Below is a listing; copy all of it exactly.

START RECORDS SUPPLIED

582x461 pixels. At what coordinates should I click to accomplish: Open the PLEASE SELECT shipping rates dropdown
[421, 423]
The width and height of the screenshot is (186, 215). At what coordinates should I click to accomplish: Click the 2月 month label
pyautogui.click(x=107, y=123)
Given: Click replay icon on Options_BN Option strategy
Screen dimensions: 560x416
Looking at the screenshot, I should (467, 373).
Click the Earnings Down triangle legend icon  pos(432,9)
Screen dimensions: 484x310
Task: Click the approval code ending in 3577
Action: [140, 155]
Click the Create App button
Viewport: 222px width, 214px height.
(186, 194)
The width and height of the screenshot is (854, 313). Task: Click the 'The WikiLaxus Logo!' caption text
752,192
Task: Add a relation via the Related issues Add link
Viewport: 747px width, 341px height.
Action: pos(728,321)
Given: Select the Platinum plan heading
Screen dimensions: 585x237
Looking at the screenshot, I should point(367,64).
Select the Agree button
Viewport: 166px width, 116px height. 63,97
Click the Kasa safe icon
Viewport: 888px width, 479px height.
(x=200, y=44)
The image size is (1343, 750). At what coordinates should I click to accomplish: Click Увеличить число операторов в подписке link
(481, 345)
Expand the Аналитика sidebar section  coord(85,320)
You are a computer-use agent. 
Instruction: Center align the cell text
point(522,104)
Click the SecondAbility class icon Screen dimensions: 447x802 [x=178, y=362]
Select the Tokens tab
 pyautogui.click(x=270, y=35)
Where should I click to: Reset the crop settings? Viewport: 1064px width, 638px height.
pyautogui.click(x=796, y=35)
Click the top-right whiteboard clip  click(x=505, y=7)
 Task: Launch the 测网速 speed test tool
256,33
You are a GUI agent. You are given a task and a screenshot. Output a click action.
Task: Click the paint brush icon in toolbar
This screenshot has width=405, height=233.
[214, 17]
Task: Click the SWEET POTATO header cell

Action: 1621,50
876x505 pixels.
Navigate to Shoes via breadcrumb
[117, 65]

END RECORDS SUPPLIED

**ANSWER SECTION:**
582x461 pixels. At what coordinates should I click to accomplish: Open the PLEASE SELECT shipping rates dropdown
[421, 423]
The width and height of the screenshot is (186, 215). At what coordinates should I click to accomplish: Click the 2月 month label
pyautogui.click(x=107, y=123)
Given: Click replay icon on Options_BN Option strategy
Screen dimensions: 560x416
Looking at the screenshot, I should (467, 373).
Click the Earnings Down triangle legend icon  pos(432,9)
Screen dimensions: 484x310
Task: Click the approval code ending in 3577
Action: [140, 155]
Click the Create App button
Viewport: 222px width, 214px height.
(186, 194)
The width and height of the screenshot is (854, 313). Task: Click the 'The WikiLaxus Logo!' caption text
752,192
Task: Add a relation via the Related issues Add link
Viewport: 747px width, 341px height.
Action: pos(728,321)
Given: Select the Platinum plan heading
Screen dimensions: 585x237
Looking at the screenshot, I should point(367,64).
Select the Agree button
Viewport: 166px width, 116px height. 63,97
Click the Kasa safe icon
Viewport: 888px width, 479px height.
(x=200, y=44)
The image size is (1343, 750). At what coordinates should I click to accomplish: Click Увеличить число операторов в подписке link
(481, 345)
Expand the Аналитика sidebar section  coord(85,320)
You are a computer-use agent. 
Instruction: Center align the cell text
point(522,104)
Click the SecondAbility class icon Screen dimensions: 447x802 [x=178, y=362]
Select the Tokens tab
 pyautogui.click(x=270, y=35)
Where should I click to: Reset the crop settings? Viewport: 1064px width, 638px height.
pyautogui.click(x=796, y=35)
Click the top-right whiteboard clip  click(x=505, y=7)
 Task: Launch the 测网速 speed test tool
256,33
You are a GUI agent. You are given a task and a screenshot. Output a click action.
Task: Click the paint brush icon in toolbar
This screenshot has width=405, height=233.
[214, 17]
Task: Click the SWEET POTATO header cell

Action: 1621,50
876x505 pixels.
Navigate to Shoes via breadcrumb
[117, 65]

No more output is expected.